Samantha Holloway, Nicola Waters

The presence of diabetic foot disease often requires extensive adaptations of employment practices and, in many cases, reduces or ends the working lives of those affected. This study explores peoples’ perceptions of the impact of diabetic foot disease on their working life, and analyses trends in identified work-related issues. An awareness of the employment experiences of working-aged people with diabetic foot disease should inform future initiatives in the education and support of this vulnerable population.

With the rapid increase in prevalence of diabetes among working-age adults (Von Korff et al, 2005), the number of people with diabetic foot disease in the workforce can likewise be expected to rise. 

People with diabetic foot disease are often labelled by healthcare professionals as “non-compliant” with treatment protocols, and reports of poor self-care practices and “risk-taking” behaviours are commonplace (Kinmond et al, 2003). Anecdotal evidence suggests that these issues are particularly prominent in those who are currently working. The present study evolved from a desire to identify work-related issues specific to the population with diabetic foot disease currently in employment, to provide a better understanding of how employment-related concerns may be addressed.

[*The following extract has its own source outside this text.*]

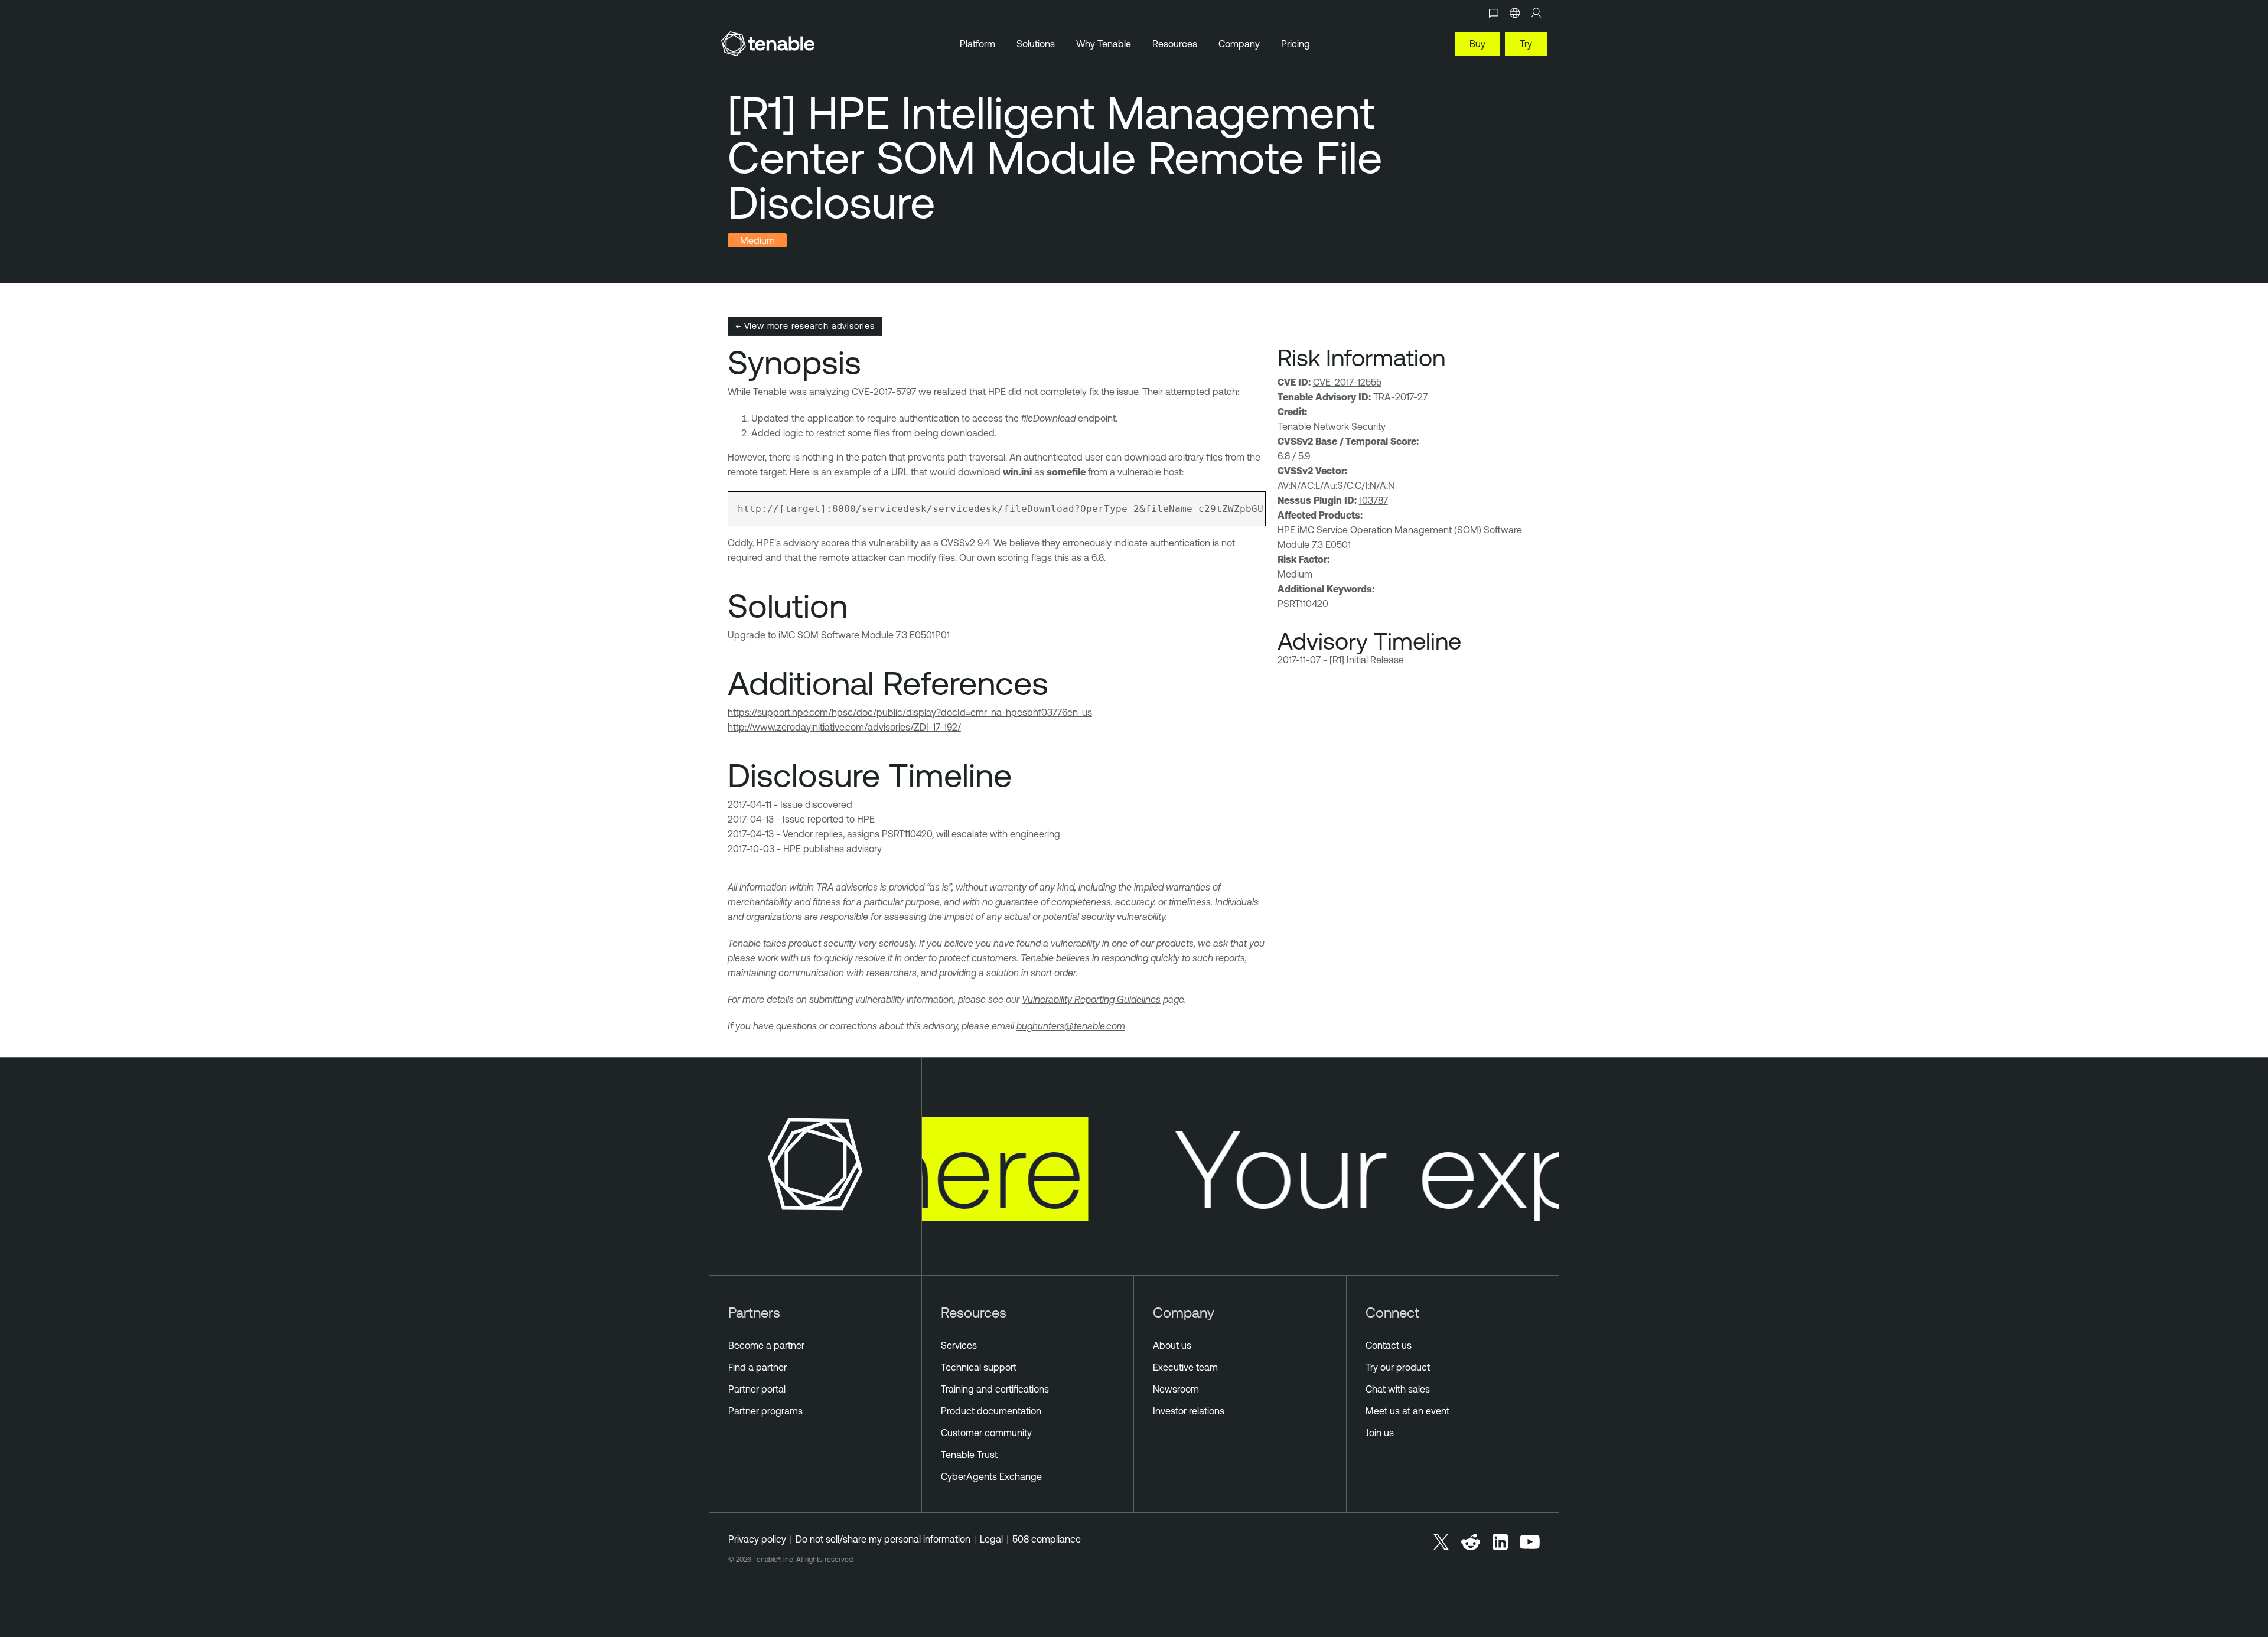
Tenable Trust (969, 1454)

To date, measurement of the impact of disease in general on employment has generally been driven by employers’ need to account for health-related absences in monetary terms, and the impact of diabetes on employment has largely been described in terms of productivity-loss statistics (Mattke et al, 2007). 

Diabetic complications, particularly when associated with reduced mobility, are consistently identified as affecting participation in the workforce, absenteeism and work performance, although specific conditions are rarely defined (Mayfield et al, 1999; Kraut et al, 2001; Ng et al, 2001; Lavigne et al, 2003; Tunceli et al, 2005; Von Korff et al, 2005). The quantitative nature of most research into this phenomenon means that very little is known about the psychosocial impact of the findings and few, if any, recommendations are offered for healthcare professionals or people with diabetic foot disease. 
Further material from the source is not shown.